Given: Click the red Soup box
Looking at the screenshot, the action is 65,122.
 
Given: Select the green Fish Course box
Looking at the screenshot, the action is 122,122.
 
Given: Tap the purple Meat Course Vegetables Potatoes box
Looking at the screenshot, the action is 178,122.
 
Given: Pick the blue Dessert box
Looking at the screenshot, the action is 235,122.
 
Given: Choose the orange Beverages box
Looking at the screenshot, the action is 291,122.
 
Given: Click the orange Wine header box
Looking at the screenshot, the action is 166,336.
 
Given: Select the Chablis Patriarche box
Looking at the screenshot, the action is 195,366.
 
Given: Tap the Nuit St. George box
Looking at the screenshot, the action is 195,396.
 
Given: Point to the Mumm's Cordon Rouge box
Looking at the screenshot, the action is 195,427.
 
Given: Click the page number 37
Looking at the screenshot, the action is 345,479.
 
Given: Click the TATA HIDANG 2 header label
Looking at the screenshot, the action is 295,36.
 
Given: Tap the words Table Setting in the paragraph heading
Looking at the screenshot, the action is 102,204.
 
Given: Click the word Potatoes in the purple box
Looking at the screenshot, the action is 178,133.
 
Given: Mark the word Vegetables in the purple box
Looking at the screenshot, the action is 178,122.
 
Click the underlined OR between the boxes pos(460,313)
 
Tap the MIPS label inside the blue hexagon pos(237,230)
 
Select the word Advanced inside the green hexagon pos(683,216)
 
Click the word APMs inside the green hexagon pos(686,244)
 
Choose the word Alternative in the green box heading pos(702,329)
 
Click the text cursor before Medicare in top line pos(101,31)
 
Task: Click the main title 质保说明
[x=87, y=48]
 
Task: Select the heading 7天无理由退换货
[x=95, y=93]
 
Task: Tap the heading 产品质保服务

- WRITTEN REQUEST
Scale the records from the line containing "Click the text" through the end of the records. Reproduce only those lines, requests included, and multiply every coordinate in the answers by 2.6, rounding each result to a whole number with halves rounded up.

- WRITTEN RESPONSE
Click the text cursor before Medicare in top line pos(263,81)
 
Task: Click the main title 质保说明
[x=226, y=125]
 
Task: Select the heading 7天无理由退换货
[x=247, y=242]
 
Task: Tap the heading 产品质保服务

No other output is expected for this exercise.